I have no idea. I have no idea.
Q. You were a quarterback in college, too. You know that competitive drive similar to what Pryor has. If you were in his shoes right now with his current situation, how do you think you would react and how do you think is a good way to react?
COACH TRESSEL: I think play-by-play is the only way to react as a quarterback. If you do anything beyond that, if you do anything beyond learning from the last play and getting your communication set for the next play and then working hard on all the little things that you need to do to execute that play, if you do anything beyond that -- one of the kids was talking I think to one of the strength coaches at the Saints, and they were talking about Drew Brees and the way that, just in walk-throughs, that everything is so precise.
And that's why he's one of the great ones. And you know, you play that position, you better only be worried about the next play. And so that's what I would hope he will do. If we're going to be successful, you know, against a team like this, that's what he's going to have to do.
And you know, again, I think he enjoys competition.
And he understands that that's what he needs to do.
Q. You've had the luxury, if you will, or at least the experience of facing Mallett before. Can you talk about what you see as different, maybe seeing him now on film, his growth, and also just how that, you juxtapose him into that offense, that Petrino offense, and how explosive it makes him?
COACH TRESSEL: I remember watching him warm up when he was a freshman and we were playing up at the big house, and I mean, he could spin it.
And Chad was banged up at that time. And Ryan had played some. And you know, we weren't for sure who we were going to face and so forth. And it was their last game, and Chad was a senior, I believe. And so we figured we would see Chad. And he tried. He was banged up.
It was kind of not a great situation to throw the ball. It was kind of a sleeting, rainy -- it wasn't a wonderful time for a guy to try to spin the ball out there.
And Ryan came in and played some. And for a freshman, his composure and command and so forth were outstanding. I've told people here before all week or weeks leading up to this that when he left Michigan, you know, I don't know if it's the right thing to think, but I was happy.
I don't know if that's an honorable emotion or not.
But I was. And as fate would have it, I guess I was being punished for that terrible thought, because here we are. And now I get him as a senior. Whoo. And I get him with a great tight end and great running backs and offensive line that hasn't missed a start and wide receivers who can make plays, balanced, and let's face it. I think all of us know that Bobby's done a great job wherever he's been with his offenses.
But that's exciting. Our guys, when they're sitting around 15 years from now and they're talking to their kids or their buddies or whatever, they're going to talk about they played against Ryan Mallett. They played against so and so.
They played against so and so. And that's the good fortune about being in situations like this.
Now, will it be a challenge?
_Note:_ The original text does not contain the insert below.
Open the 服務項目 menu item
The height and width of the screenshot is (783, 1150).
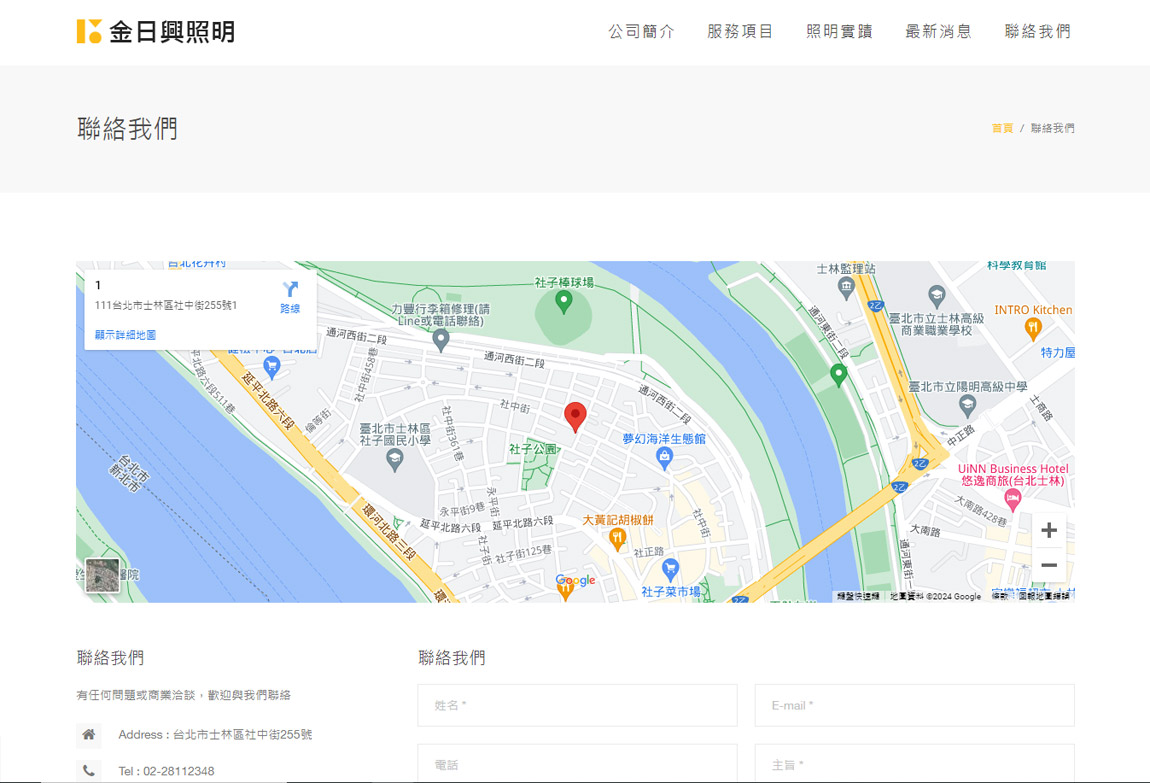[x=740, y=32]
I hope to shout. And, you know, if you don't want that challenge, when the Allstate Sugar Bowl called you up, say no thanks.
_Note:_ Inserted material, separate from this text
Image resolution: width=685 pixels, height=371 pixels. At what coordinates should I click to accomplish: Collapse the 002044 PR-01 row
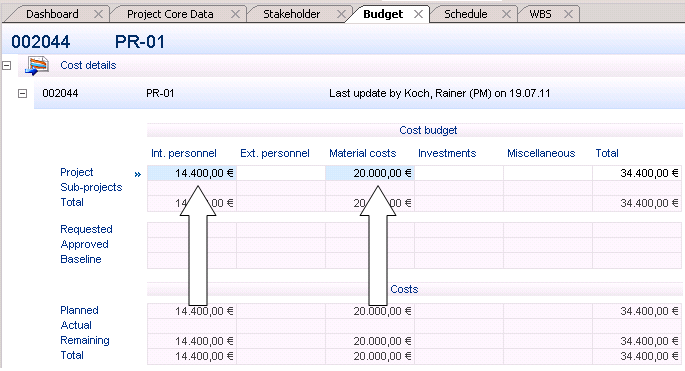[22, 94]

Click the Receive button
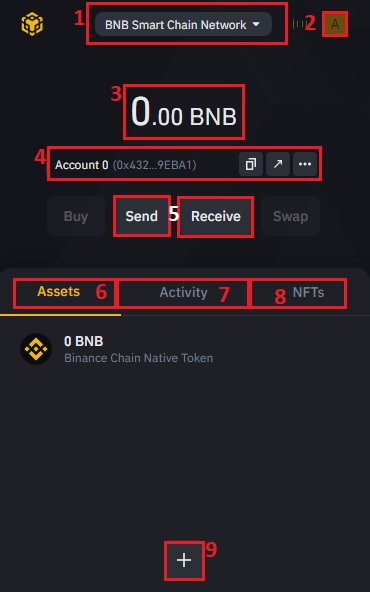tap(216, 216)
Q. Just wonder what you expect from Cameron Heyward in this last game?
COACH TRESSEL: Cameron Heyward, as any of you who have covered him know, is a special, special kid. He's a great player. Everyone knows that.
It's been kind of neat seeing him here, because you know his dad spent time here. And people bump into him that knew his dad and maybe give him a little bit of a story about I remember when.
And so beyond being his last game, beyond being that -- he doesn't really know what the future holds and that emotion that every youngster has at that stage in their career, you know, here he is back in the city where he knows his dad loved.
So what I expect from him is, like he always does, he goes the best he can possibly go. And he knows he's got a tremendous challenge. And he will play every play the way he has for Ohio State for four years. And I think when he's done, he'll have an emotional reflection that he got to do that here in the city where his dad loved so much.
And that's pretty neat. It's pretty neat.